◆ **Exercise aim**:
Reproduce the records word for word, beginning at the line that has "Download (477, 10)" and continuing through the end of the records. Omit the pictures from your answer.

____ Data section

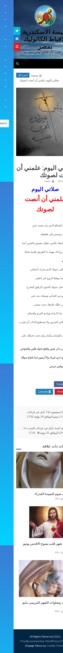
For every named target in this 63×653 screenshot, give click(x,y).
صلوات (55, 161)
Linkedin (31, 392)
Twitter (30, 384)
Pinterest (50, 392)
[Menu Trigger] (55, 7)
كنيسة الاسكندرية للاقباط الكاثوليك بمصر (31, 39)
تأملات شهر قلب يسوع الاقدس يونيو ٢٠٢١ (34, 545)
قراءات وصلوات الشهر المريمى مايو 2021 (33, 604)
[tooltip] (3, 31)
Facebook (50, 384)
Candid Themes (42, 645)
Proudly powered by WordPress (26, 641)
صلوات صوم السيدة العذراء (39, 494)
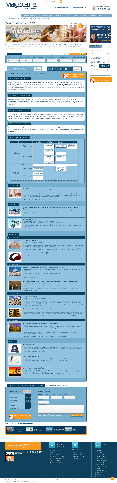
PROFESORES (64, 57)
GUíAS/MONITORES (79, 57)
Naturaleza (99, 472)
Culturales (99, 468)
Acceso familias (61, 8)
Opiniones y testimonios (57, 458)
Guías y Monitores (55, 454)
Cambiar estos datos (16, 411)
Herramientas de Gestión (57, 456)
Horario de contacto (57, 394)
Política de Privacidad (42, 480)
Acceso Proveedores (24, 481)
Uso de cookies (55, 480)
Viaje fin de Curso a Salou (78, 428)
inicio (7, 18)
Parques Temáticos (102, 466)
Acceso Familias (77, 452)
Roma (101, 15)
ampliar (49, 199)
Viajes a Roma (37, 18)
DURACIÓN (10, 57)
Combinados (100, 464)
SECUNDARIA (100, 454)
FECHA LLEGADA (38, 57)
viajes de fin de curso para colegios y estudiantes (21, 18)
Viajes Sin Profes (101, 470)
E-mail (66, 394)
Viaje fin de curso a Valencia (39, 428)
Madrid (67, 15)
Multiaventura (100, 462)
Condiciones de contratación (70, 480)
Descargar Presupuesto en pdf (73, 76)
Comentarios (41, 404)
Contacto (76, 458)
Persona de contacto (44, 394)
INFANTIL (99, 450)
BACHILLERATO (101, 456)
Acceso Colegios (11, 481)
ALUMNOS (49, 57)
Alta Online (36, 481)
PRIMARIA (99, 452)
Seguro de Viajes (55, 460)
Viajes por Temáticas (102, 460)
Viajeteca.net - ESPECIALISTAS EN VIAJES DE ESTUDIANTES (22, 4)
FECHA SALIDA (24, 57)
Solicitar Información (77, 54)
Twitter (19, 453)
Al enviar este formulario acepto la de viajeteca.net (49, 415)
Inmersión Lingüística (46, 15)
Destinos (59, 15)
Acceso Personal (78, 454)
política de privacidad (48, 415)
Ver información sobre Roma (18, 49)
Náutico (99, 474)
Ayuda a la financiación (56, 462)
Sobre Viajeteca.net (55, 450)
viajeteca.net (15, 445)
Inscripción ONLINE (79, 8)
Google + (21, 453)
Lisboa (108, 15)
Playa (98, 476)
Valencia (75, 15)
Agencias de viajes (78, 456)
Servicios (52, 452)
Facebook (16, 453)
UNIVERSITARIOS (101, 458)
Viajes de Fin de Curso (29, 15)
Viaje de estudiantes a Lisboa (59, 428)
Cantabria (93, 15)
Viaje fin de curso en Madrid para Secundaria (20, 429)
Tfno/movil (41, 399)
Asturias (84, 15)
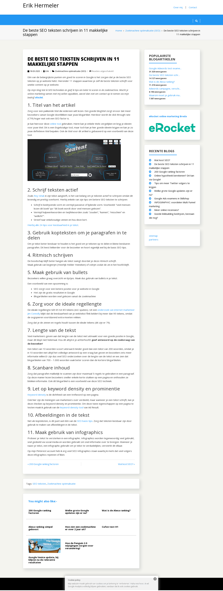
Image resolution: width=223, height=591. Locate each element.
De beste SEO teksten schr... (164, 75)
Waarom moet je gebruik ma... (165, 95)
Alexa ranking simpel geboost (40, 529)
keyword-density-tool (71, 408)
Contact (193, 7)
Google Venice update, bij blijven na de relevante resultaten (43, 560)
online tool (55, 124)
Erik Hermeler (41, 5)
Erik (46, 71)
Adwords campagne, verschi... (165, 89)
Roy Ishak (39, 196)
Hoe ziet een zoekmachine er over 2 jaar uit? (80, 529)
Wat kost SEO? (162, 160)
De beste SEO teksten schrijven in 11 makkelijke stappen (73, 62)
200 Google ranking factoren (39, 512)
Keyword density (37, 395)
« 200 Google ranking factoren (43, 464)
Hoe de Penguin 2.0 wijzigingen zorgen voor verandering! (79, 546)
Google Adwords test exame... (165, 68)
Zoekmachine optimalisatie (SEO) (70, 71)
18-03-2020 (34, 71)
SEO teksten (39, 484)
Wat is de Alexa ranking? (116, 511)
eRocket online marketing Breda (168, 116)
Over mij (178, 7)
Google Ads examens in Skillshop (171, 199)
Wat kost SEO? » (126, 464)
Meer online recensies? (166, 210)
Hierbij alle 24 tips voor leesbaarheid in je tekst (53, 225)
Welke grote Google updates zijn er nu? (77, 512)
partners (153, 240)
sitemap (153, 236)
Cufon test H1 (110, 527)
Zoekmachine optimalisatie (61, 484)
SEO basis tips (85, 421)
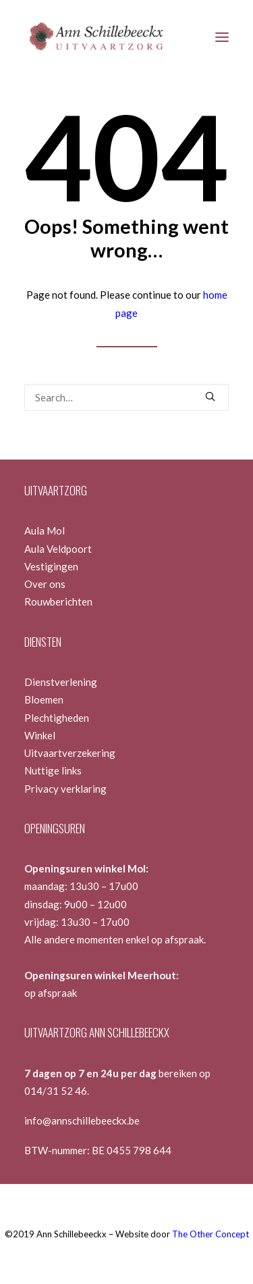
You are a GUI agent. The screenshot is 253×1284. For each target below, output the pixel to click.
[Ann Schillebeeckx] (95, 36)
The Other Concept (210, 1234)
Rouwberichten (58, 601)
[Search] (126, 397)
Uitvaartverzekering (69, 753)
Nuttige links (53, 770)
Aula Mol (44, 530)
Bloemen (43, 699)
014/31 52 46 (55, 1091)
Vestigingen (51, 566)
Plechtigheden (56, 718)
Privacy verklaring (65, 789)
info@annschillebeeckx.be (82, 1120)
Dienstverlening (60, 682)
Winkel (39, 735)
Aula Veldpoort (58, 549)
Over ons (44, 584)
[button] (222, 37)
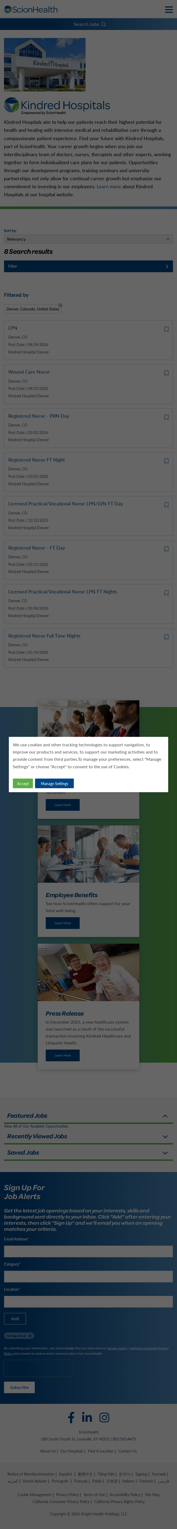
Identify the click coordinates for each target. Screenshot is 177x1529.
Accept (23, 783)
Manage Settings (54, 783)
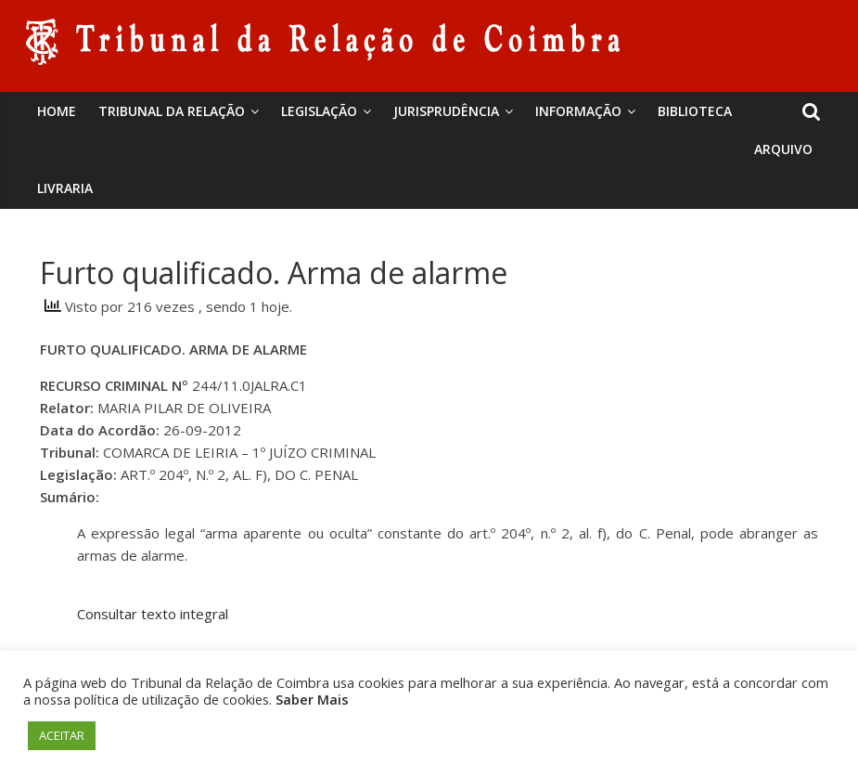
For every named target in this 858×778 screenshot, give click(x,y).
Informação (578, 111)
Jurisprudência (446, 111)
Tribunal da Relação (171, 111)
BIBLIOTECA (695, 111)
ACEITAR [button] (61, 735)
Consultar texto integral (152, 613)
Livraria (65, 188)
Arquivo (783, 149)
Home (56, 111)
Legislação (319, 111)
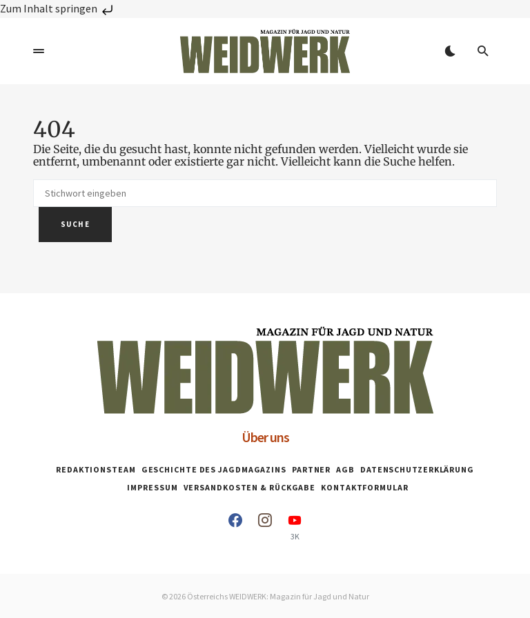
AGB (345, 469)
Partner (311, 469)
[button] (38, 51)
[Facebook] (235, 527)
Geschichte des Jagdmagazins (213, 469)
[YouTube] (295, 527)
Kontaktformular (365, 487)
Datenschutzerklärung (417, 469)
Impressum (152, 487)
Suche (75, 224)
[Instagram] (265, 527)
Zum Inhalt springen (58, 8)
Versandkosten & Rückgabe (250, 487)
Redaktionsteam (96, 469)
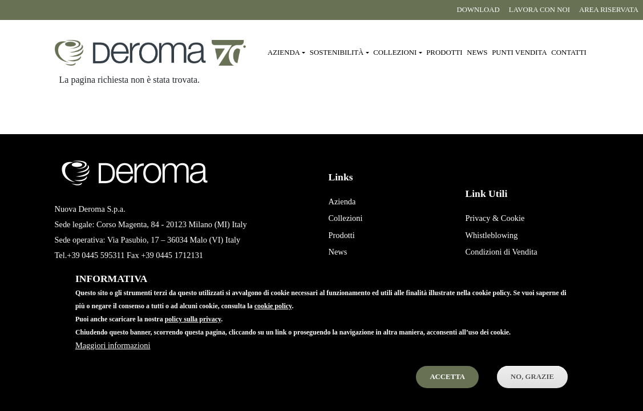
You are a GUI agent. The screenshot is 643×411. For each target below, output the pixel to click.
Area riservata (608, 10)
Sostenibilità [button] (337, 53)
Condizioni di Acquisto (503, 268)
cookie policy (273, 318)
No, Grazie (532, 388)
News (477, 53)
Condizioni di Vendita (501, 251)
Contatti (569, 53)
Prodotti (444, 53)
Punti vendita (519, 53)
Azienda (341, 201)
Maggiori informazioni (112, 356)
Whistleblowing (491, 235)
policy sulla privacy (193, 331)
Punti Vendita (350, 268)
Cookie (513, 218)
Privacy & (482, 218)
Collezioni (345, 218)
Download (477, 10)
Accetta (447, 388)
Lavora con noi (539, 10)
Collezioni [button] (394, 53)
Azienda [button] (284, 53)
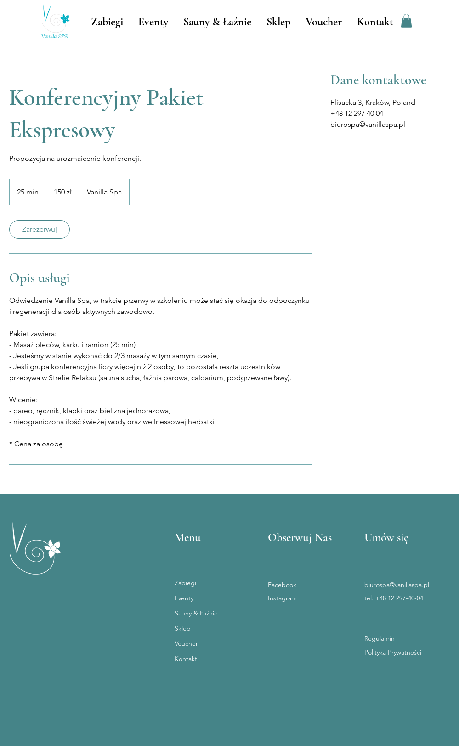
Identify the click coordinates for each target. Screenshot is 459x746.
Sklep (183, 628)
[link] (39, 229)
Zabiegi (185, 583)
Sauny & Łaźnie (196, 613)
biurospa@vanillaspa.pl (396, 585)
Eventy (184, 598)
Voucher (186, 643)
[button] (406, 21)
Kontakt (186, 659)
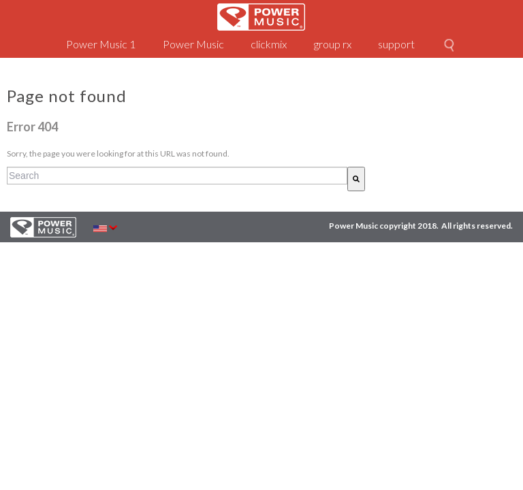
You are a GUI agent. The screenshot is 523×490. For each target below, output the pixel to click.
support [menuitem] (396, 43)
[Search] (356, 179)
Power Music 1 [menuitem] (101, 43)
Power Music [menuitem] (193, 43)
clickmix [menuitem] (269, 43)
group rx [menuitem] (332, 43)
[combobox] (177, 175)
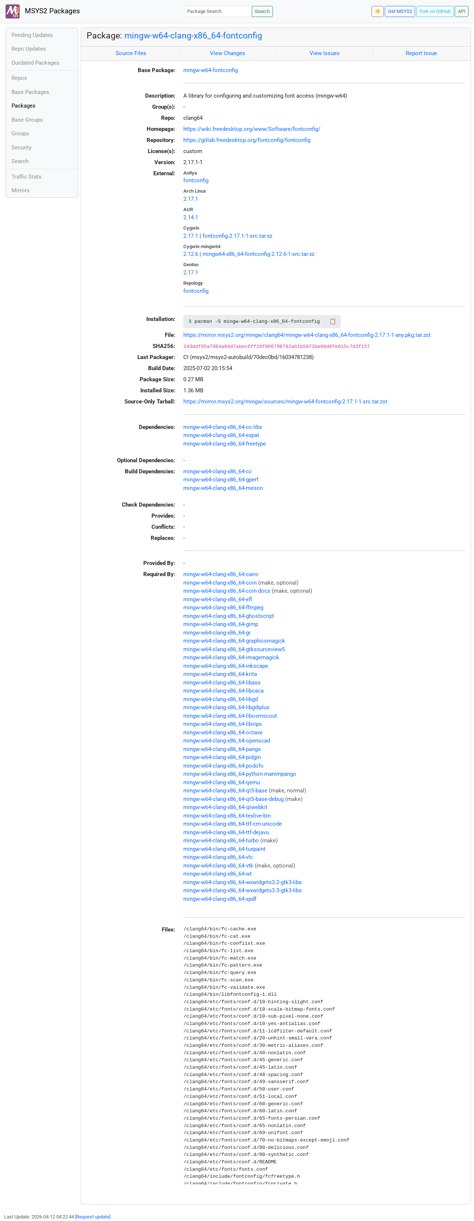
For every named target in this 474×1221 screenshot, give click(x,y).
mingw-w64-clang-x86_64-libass (222, 682)
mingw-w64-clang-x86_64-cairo (220, 574)
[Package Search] (218, 11)
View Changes (227, 53)
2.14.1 (190, 217)
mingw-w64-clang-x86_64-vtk (218, 865)
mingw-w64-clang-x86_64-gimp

________

◆ **Task solution**:
Download (477, 10)
Accetta (447, 388)
Lavora con noi (539, 10)
Collezioni [button] (394, 53)
Azienda [button] (284, 53)
Identify the click coordinates for each target. Screenshot is 459x746.
Sklep (183, 628)
[link] (39, 229)
Zabiegi (185, 583)
Sauny & Łaźnie (196, 613)
biurospa@vanillaspa.pl (396, 585)
Eventy (184, 598)
Voucher (186, 643)
[button] (406, 21)
Kontakt (186, 659)
You are a GUI agent. The screenshot is 523×490. For each target below, output the pixel to click.
support [menuitem] (396, 43)
[Search] (356, 179)
Power Music 1 [menuitem] (101, 43)
Power Music [menuitem] (193, 43)
clickmix [menuitem] (269, 43)
group rx [menuitem] (332, 43)
[combobox] (177, 175)
For every named target in this 474×1221 screenshot, give click(x,y).
mingw-w64-clang-x86_64-libass (222, 682)
mingw-w64-clang-x86_64-cairo (220, 574)
[Package Search] (218, 11)
View Changes (227, 53)
2.14.1 (190, 217)
mingw-w64-clang-x86_64-vtk (218, 865)
mingw-w64-clang-x86_64-gimp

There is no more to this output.